[Data extracted from a collection]
== Segment start ==

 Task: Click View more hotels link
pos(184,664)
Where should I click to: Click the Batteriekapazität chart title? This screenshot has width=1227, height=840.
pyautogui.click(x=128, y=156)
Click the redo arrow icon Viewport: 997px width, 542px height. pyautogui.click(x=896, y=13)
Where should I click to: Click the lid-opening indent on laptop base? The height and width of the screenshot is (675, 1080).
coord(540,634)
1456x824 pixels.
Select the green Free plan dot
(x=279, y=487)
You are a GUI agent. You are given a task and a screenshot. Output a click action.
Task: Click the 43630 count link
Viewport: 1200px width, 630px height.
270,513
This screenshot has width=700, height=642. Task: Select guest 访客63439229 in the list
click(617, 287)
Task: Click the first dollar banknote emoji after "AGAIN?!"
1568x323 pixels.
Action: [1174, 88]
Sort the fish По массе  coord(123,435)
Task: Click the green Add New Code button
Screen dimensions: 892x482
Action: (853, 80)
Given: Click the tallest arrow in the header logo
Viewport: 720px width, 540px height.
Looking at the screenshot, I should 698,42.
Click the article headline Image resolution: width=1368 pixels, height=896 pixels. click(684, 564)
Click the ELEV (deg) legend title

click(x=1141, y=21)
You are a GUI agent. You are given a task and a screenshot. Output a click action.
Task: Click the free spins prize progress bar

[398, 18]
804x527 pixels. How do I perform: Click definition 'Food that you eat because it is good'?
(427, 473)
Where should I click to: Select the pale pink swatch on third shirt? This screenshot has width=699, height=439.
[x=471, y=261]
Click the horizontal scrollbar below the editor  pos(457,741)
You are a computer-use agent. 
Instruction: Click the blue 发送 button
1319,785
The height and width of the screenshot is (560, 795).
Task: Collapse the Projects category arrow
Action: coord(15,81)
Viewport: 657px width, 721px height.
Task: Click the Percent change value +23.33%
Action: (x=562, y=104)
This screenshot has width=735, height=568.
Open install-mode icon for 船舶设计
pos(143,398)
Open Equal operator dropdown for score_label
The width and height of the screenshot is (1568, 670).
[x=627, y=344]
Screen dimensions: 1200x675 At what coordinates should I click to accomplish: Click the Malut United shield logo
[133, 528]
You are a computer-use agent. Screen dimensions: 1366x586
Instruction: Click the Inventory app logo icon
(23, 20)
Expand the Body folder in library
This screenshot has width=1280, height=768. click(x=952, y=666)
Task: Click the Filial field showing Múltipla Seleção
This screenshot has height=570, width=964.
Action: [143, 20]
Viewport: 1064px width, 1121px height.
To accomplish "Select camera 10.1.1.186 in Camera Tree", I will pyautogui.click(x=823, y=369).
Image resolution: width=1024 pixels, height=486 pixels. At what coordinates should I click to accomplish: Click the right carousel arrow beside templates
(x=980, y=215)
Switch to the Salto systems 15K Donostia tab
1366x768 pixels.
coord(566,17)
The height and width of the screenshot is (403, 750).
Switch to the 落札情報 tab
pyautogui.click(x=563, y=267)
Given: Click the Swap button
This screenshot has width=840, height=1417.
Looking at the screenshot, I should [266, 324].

== Segment end ==

TASK ITEM | Which lines above hold the word "agent"? Copy each of them.

YOUR RESPONSE |
You are a GUI agent. You are given a task and a screenshot. Output a click action.
You are a GUI agent. You are given a task and a screenshot. Output a click action.
You are a computer-use agent. 
You are a computer-use agent. Screen dimensions: 1366x586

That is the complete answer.